引用文 -
▼

中和行動

日々の生活を中和するためのブログです。

予想通りに不合理★★★★☆

言わずと知れた行動経済学の本です。これまで筆者が研究仲間と行ってきた膨大な研究がカジュアルな文体でまとめられています。

この本のスゴイのは実験のエピソードが本当に面白くって、行動経済学について全く知らない人でもすいすい読めてしまうこと。たぶん皆さんも読み始めると、"こんな毎日遊んで生活してるような大学教授なら是非なりたい!"と羨むと思います*1

人間は"合理的"ではないということ

この本が伝えようとしているのは、人間は"合理的"ではないということ。例えば、選択肢3つあったら真ん中の選択肢を選びがちだったり、報酬があると逆にやる気がなくなることがあったり、"無料!"だと(特にいらないものでも)急に欲しくなったり、1セントのアスピリンより20セントのアスピリンの方が効果があったり。これらの行動は古典経済学の前提とされている"合理的経済人"の行動からかけ離れています。

以前の記事でも書いたんですが、これは人間の"直感"*2は、人間が原始時代を生き延びるために進化した*3ことに由来するのだと思います。だから、"不合理"な行動だとしても法則があるようです。実験を通じてその法則を見つけようとするのが行動経済学で、その知見を応用することで人々が幸せになれる選択を選びやすくすることができます。

hsasayan.hatenablog.com

 

本記事では、個人的に気になった研究を2つほど紹介し、その後にダイジェスト方式で面白いと思った知見をピックアップしました。自分が幸福に過ごすための教訓として書いたものですが、皆さまのお役に立てましたら幸いです*4

1. 社会規範と市場規範 ~お金をもらうと楽しめなくなる~

もしあなたが友人や恋人にプレゼントをするときに、一緒にプレゼントの金額を伝えたら、受け取る相手は困惑するのではないでしょうか*5。でもそれがなぜかを説明をしてほしいと言われると、言葉に詰まるのではないでしょうか。それをすっきり説明する考えとして、社会規範と市場規範という考えがあります。

それはわたしたちがふたつの異なる世界──社会規範が優勢な世界と、市場規範が規則をつくる世界──に同時に生きているからだ。社会規範には、友だち同士の頼みごとが含まれる。ソファーを運ぶから手伝ってくれない?タイヤ交換をするから手伝ってくれない?社会規範は、わたしたちの社交性や共同体の必要性と切っても切れない関係にある。(中略)ふたつめの世界、市場規範に支配された世界はまったくちがう。ほのぼのとしたものは何もない。賃金、価格、賃貸料、利息、費用便益など、やりとりはシビアだ。

この社会規範と市場規範の何が面白いかというと、お金の話が絡むことでやる気を失ったりモラルを損なうことがあるということです。下記に3つの例を示します。

例1: 無償での協力の方が頑張る

筆者が行った実験では、実験の協力への見返りとして金銭を約束したグループでは、何も報酬がないグループや報酬としてプレゼント(5ドルのゴディバのチョコレートか)が与えられたグループより作業の効率が低下しました*6

この研究の面白いところは、金銭だと市場規範を強く意識させてしまいますが、プレゼントであれば市場規範を意識しない(社会規範にとどまることができる)ということです。

▲

提示データ -
▼

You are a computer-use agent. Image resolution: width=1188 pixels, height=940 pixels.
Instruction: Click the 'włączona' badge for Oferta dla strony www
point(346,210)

▲

問題文 - 引用文のうち、「日々の生活を中和するためのブログです。」から「の行動からかけ離れています。」までをすべて一字も変えずに書き出せ。 このデータは課題では使わない。

解答 -
日々の生活を中和するためのブログです。

予想通りに不合理★★★★☆

言わずと知れた行動経済学の本です。これまで筆者が研究仲間と行ってきた膨大な研究がカジュアルな文体でまとめられています。

この本のスゴイのは実験のエピソードが本当に面白くって、行動経済学について全く知らない人でもすいすい読めてしまうこと。たぶん皆さんも読み始めると、"こんな毎日遊んで生活してるような大学教授なら是非なりたい!"と羨むと思います*1

人間は"合理的"ではないということ

この本が伝えようとしているのは、人間は"合理的"ではないということ。例えば、選択肢3つあったら真ん中の選択肢を選びがちだったり、報酬があると逆にやる気がなくなることがあったり、"無料!"だと(特にいらないものでも)急に欲しくなったり、1セントのアスピリンより20セントのアスピリンの方が効果があったり。これらの行動は古典経済学の前提とされている"合理的経済人"の行動からかけ離れています。